Activity: Using the listing below, determine the count of lines with the word "dropdown" and reply only with it.
++++ Provided data
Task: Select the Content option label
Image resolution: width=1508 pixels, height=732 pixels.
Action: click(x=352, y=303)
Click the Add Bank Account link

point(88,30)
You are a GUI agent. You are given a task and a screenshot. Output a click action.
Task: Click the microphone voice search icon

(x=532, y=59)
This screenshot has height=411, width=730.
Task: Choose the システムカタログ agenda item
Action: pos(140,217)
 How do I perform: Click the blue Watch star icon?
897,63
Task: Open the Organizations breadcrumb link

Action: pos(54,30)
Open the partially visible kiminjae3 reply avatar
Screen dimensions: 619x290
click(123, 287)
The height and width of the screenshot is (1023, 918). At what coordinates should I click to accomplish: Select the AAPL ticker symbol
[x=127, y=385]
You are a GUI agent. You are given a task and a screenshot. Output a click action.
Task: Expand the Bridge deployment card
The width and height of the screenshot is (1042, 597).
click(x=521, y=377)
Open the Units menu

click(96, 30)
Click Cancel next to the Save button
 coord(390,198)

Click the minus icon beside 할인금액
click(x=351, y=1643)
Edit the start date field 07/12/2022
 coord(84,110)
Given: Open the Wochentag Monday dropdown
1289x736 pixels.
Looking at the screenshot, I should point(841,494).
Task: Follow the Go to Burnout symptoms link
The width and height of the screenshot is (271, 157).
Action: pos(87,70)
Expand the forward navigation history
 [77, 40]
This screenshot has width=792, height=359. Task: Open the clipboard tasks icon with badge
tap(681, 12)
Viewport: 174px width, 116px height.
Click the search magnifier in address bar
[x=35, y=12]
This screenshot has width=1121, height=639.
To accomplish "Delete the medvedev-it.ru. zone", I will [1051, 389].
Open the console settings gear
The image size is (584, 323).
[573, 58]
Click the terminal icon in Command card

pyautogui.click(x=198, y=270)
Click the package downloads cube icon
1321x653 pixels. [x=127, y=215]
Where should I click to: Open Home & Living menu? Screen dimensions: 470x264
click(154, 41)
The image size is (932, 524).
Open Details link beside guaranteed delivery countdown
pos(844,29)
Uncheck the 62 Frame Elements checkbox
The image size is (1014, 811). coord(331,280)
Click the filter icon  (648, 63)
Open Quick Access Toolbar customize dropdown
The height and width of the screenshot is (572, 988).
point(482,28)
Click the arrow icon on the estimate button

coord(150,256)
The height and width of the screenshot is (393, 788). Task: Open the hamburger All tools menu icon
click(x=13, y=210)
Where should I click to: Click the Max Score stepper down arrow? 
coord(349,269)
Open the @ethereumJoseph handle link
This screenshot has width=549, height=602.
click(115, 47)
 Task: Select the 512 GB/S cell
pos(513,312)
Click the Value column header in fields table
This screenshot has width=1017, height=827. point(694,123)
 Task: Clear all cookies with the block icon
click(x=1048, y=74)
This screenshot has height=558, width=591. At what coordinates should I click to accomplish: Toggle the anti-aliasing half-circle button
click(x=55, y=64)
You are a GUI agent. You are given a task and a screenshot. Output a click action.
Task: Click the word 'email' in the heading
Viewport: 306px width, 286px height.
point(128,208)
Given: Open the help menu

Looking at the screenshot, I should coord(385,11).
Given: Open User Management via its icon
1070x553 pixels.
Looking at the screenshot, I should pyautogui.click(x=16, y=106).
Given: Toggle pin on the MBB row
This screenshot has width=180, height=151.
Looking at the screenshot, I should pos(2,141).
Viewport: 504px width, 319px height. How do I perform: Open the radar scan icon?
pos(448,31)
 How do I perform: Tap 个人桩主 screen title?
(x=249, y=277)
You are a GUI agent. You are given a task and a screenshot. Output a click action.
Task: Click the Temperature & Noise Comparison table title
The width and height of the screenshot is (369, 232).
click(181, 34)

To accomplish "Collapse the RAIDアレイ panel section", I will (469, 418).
++++++++
Answer box: 2